* _What is being asked_: Copy out word for word the lines from the line with "This screenshot has height=784, width=1512." up to and including the line with "[1410, 403]", and nothing else.
start Given entries
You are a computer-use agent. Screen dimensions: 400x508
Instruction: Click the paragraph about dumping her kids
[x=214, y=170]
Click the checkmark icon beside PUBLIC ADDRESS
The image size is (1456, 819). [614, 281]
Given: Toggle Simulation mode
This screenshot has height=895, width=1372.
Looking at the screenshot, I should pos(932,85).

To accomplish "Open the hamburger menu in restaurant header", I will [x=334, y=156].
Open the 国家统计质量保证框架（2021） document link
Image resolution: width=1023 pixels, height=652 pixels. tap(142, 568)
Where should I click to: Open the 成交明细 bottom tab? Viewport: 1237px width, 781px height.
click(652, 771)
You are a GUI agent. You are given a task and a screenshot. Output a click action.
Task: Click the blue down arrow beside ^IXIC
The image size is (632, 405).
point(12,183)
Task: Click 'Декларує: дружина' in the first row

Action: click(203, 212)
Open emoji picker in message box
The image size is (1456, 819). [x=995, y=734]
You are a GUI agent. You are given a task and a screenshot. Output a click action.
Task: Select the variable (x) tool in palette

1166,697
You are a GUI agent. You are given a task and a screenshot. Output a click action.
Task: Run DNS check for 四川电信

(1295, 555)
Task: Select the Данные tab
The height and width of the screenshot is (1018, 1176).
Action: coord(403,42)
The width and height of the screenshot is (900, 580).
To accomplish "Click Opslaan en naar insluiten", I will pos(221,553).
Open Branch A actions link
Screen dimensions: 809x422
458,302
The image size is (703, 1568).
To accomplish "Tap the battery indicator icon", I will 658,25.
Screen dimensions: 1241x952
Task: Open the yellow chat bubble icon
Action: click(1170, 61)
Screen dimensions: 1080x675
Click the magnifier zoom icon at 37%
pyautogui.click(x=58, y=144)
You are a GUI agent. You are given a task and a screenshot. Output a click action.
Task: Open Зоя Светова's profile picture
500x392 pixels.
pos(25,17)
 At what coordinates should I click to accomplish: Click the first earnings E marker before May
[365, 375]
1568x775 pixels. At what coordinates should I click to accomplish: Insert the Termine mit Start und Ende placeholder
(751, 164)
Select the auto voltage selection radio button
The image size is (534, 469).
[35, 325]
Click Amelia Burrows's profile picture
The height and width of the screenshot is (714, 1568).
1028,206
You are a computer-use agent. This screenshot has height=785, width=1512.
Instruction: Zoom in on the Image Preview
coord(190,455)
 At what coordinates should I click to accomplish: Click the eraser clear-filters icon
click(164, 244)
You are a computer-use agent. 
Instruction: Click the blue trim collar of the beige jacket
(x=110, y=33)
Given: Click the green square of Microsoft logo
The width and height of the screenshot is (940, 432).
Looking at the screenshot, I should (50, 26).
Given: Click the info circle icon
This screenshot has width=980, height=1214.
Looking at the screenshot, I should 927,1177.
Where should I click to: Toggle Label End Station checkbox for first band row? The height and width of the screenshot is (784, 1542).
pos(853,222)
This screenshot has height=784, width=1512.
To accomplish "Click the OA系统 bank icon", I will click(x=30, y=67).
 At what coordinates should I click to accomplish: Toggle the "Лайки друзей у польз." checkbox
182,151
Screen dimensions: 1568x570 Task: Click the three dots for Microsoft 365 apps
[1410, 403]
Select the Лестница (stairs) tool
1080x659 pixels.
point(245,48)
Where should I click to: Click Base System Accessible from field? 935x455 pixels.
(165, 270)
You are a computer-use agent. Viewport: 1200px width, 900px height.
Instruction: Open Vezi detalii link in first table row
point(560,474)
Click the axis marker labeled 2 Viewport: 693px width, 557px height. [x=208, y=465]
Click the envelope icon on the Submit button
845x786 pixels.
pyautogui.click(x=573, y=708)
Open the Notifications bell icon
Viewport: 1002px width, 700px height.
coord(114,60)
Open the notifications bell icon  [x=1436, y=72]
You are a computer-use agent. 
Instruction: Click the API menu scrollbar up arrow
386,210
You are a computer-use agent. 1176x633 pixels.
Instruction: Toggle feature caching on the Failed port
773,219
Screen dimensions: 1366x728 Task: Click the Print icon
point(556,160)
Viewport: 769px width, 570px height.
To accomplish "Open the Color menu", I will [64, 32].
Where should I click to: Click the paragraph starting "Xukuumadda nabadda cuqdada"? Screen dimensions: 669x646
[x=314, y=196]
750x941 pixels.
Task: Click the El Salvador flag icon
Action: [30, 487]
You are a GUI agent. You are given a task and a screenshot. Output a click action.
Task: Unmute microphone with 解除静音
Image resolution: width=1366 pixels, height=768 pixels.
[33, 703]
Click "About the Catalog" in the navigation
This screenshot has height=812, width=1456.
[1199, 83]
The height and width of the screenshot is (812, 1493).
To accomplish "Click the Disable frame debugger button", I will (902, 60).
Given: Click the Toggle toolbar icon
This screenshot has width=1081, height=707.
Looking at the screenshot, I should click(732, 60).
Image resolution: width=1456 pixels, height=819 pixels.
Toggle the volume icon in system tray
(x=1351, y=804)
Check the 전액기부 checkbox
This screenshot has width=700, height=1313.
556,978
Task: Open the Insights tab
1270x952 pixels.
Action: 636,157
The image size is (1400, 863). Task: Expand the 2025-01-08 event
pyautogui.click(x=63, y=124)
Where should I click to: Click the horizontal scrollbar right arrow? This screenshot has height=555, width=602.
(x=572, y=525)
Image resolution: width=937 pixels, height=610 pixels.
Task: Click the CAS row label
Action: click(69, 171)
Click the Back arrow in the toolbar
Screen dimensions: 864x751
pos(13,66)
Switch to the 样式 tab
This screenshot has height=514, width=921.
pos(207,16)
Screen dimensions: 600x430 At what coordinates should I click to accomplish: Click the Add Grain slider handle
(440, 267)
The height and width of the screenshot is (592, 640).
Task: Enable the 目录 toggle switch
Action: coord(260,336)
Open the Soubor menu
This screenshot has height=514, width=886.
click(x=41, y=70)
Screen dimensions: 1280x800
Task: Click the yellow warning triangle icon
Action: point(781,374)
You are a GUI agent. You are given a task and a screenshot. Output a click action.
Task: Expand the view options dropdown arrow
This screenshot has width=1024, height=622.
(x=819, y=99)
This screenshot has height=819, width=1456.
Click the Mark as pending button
end Given entries
* _Solution for this task_:
This screenshot has height=784, width=1512.
To accomplish "Click the OA系统 bank icon", I will click(x=30, y=67).
 At what coordinates should I click to accomplish: Toggle the "Лайки друзей у польз." checkbox
182,151
Screen dimensions: 1568x570 Task: Click the three dots for Microsoft 365 apps
[1410, 403]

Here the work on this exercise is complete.